Joel Guillén

Personal information
- Full name: Joel Guillén García
- Date of birth: 28 August 2001 (age 25)
- Place of birth: Andorra la Vella, Andorra
- Height: 1.88 m (6 ft 2 in)
- Position: Centre back

Team information
- Current team: Binéfar
- Number: 5

Youth career
- FC Andorra

Senior career*
- Years: Team / Apps / (Gls)
- 2019–2020: EFAC / 12 / (1)
- 2020: Alpicat / 1 / (1)
- 2020–2021: Mollerussa / 8 / (0)
- 2021–2022: Tàrrega / 23 / (0)
- 2022–2023: Monzón / 22 / (1)
- 2023–: Binéfar / 58 / (0)

International career^{‡}
- 2022–: Andorra / 23 / (0)

= Joel Guillén =

Andorran footballer (born 2001)

Joel Guillén García (born 28 August 2001) is an Andorran footballer who plays as a centre back for Spanish Tercera Federación club CD Binéfar and the Andorra national team.

==Club career==
Born in Andorra la Vella, Guillén was a youth player at FC Andorra. He then moved to Spain to play in the Primera Catalana for EFAC Almacelles, Atlètic Alpicat, CFJ Mollerussa and UE Tàrrega. After one season with Atlético Monzón in the fifth-tier Tercera Federación, playing alongside compatriots Izan Fernández and Márcio Vieira, he moved in July 2023 to CD Binéfar in the same league and also in Aragon.

==International career==
Guillén was chosen for the Andorra under-16 team that won the UEFA Development Tournament in Malta in 2017. He scored in a 2–0 win over the host team as Andorra finished with two wins and a draw.
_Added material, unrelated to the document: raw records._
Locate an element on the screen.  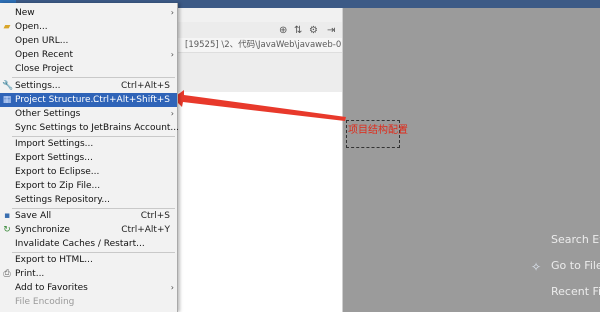
save-icon: ▪ is located at coordinates (7, 216).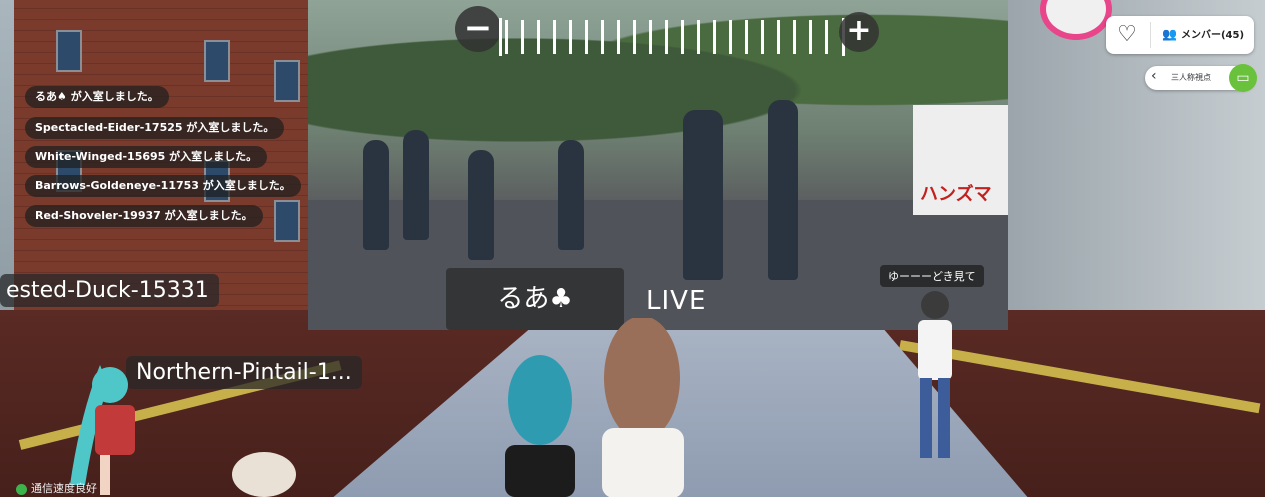 This screenshot has width=1265, height=497. I want to click on zoom-in-button: +, so click(859, 32).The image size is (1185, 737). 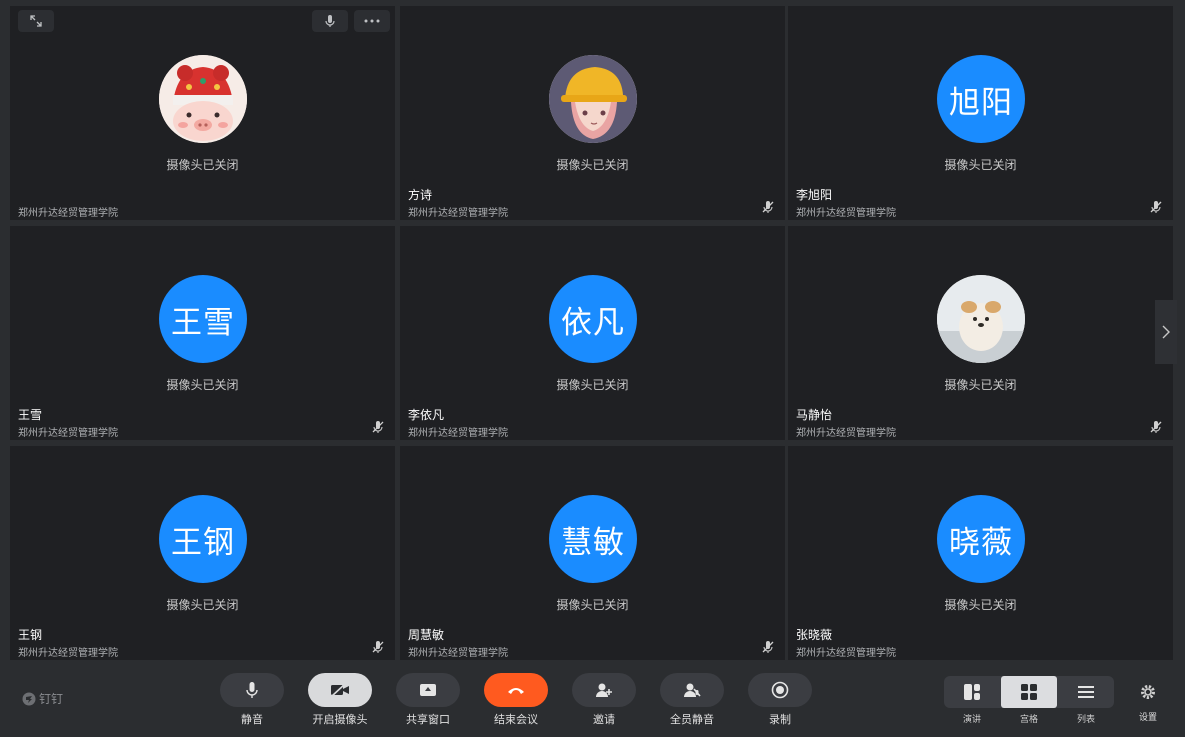 I want to click on participant-name: 方诗, so click(x=420, y=195).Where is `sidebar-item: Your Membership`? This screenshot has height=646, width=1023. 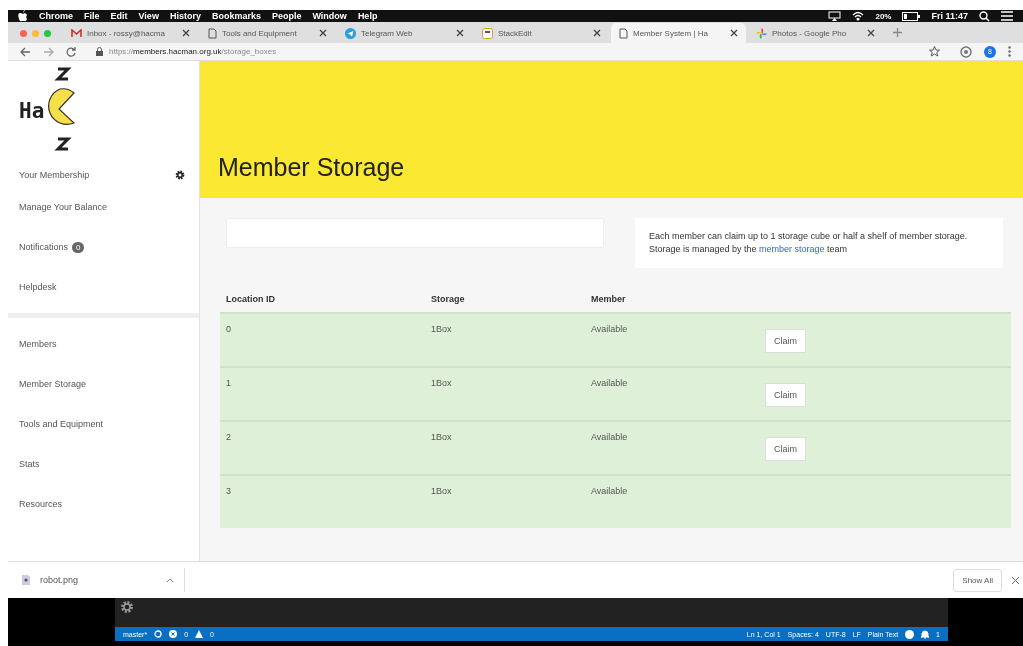 sidebar-item: Your Membership is located at coordinates (104, 175).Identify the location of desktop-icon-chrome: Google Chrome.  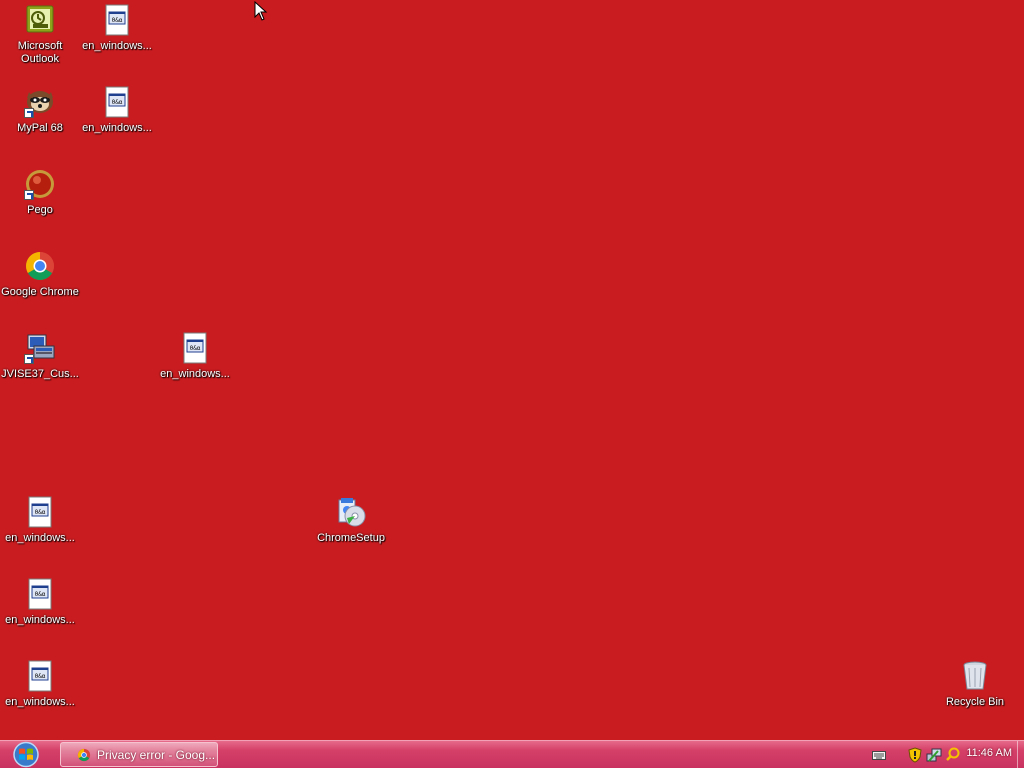
(40, 274).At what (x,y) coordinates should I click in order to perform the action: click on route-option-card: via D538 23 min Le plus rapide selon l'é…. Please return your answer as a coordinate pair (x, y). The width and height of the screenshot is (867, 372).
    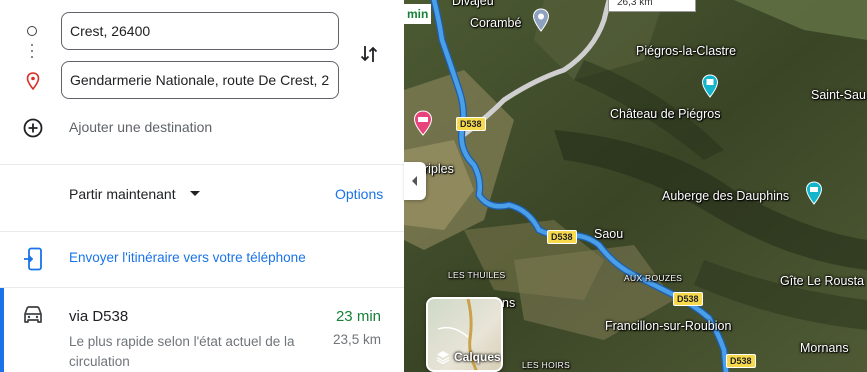
    Looking at the image, I should click on (202, 330).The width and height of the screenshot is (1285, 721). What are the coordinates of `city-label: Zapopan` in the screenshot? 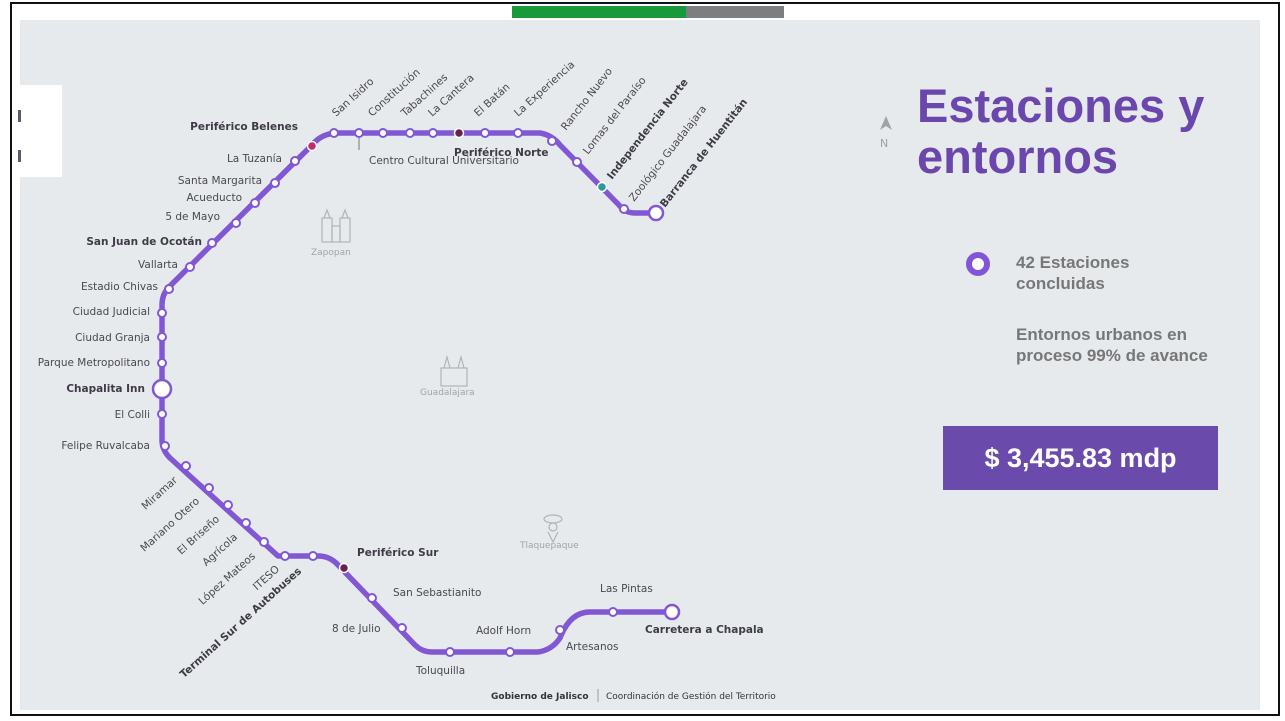 It's located at (331, 253).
In September 2022, Guillén was called up for the Andorra national team for the first time by manager Koldo Álvarez, ahead of UEFA Nations League matches away to Liechtenstein and at home to Latvia. He made his debut on 16 November that year, in a 1–0 friendly loss to Austria in Málaga. He was one of four Andorran debutants at the Estadio La Rosaleda that night, and the only one to play the full 90 minutes.

On 11 October 2025, Andorra earned their first point of 2026 FIFA World Cup qualification with a 2–2 draw away to Latvia, though Guillén was sent off in added time.